An American newcomer (Dakota Johnson) quickly rises to success at a German dance academy in 1977 Berlin as she and other students gradually learn it is a front for something sinister, in this film loosely adapted by director Luca Guadagnino (Call Me By Your Name), from the 1977 original.

The first half of this extremely abstract supernatural horror sets an effectively jarring sense of dread as we see increasingly bizarre events unfold at the dance academy, made even more unsettling thanks to a chilling score from Radiohead’s Adam Yorke and with Tilda Swinton as a wonderfully creepy dance instructor, Madame Blanc.

But then the story veers off into weirdsville with nonsensical flashbacks and sub-plots before arriving at its ultimate destination, a 20 minute long, WTF-filled, spree of gore.

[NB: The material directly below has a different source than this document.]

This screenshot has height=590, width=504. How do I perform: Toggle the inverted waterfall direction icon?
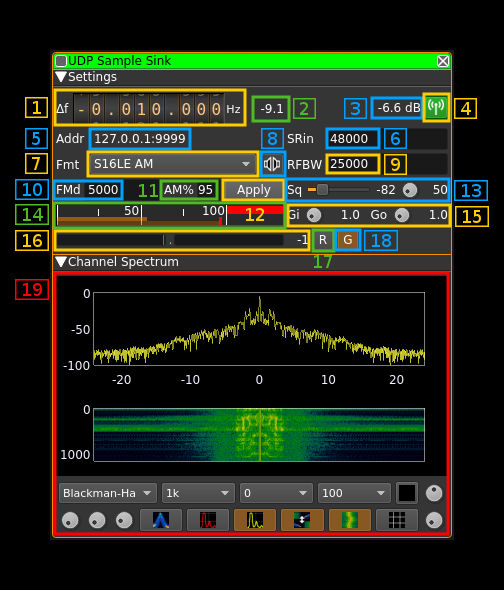pos(302,520)
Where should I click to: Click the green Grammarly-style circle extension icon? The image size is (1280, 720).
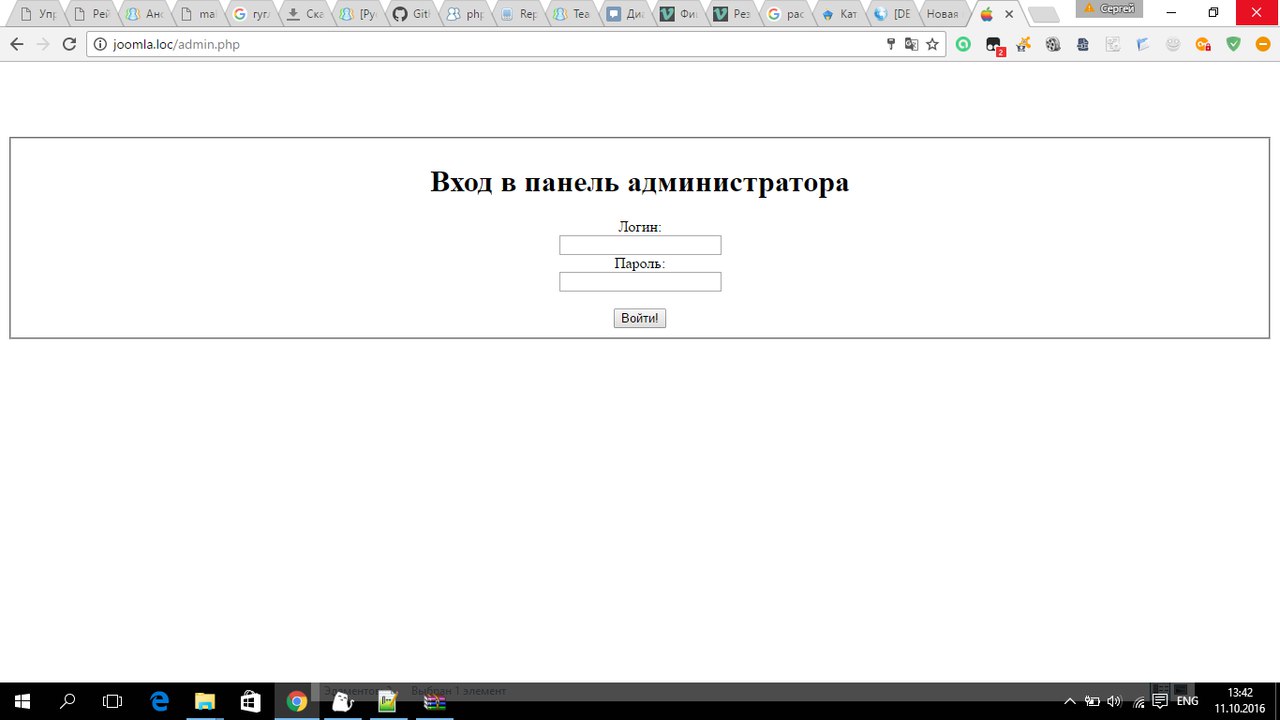coord(963,44)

Guadagnino clearly intended for his film to be a symbolic treatise on motherhood, national guilt and evil, but it just comes off as a way too long, self-indulgent stupid mess.

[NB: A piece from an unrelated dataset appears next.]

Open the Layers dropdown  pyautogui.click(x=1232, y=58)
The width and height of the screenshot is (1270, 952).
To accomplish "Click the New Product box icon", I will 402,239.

• In addition to portraying dance instructor Madame Blanc, Tilda Swinton donned some serious prothetics to play two other roles in Suspiria – the male psychologist Dr. Josef Klemperer, and Madame Blanc’s Jabba The Hutt-looking rival, Helena Markos, seen in the big finale.

• The star of the 1977 Suspiria, Jessica Harper, has a small role in the film as Dr. Klemperer’s wife

• Unlike in the original 1977 film, which showcased an abundance of colors, this version is largely absent of any primary colors to set a creepier, bleak mood.